== Source records ==

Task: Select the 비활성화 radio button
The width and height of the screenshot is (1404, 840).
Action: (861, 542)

===
== Source records ==

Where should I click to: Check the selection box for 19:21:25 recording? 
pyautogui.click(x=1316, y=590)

===

Exercise goal: Please gather every line of the material above that contains the string "click"; case counts.

Solution:
Where should I click to: Check the selection box for 19:21:25 recording? 
pyautogui.click(x=1316, y=590)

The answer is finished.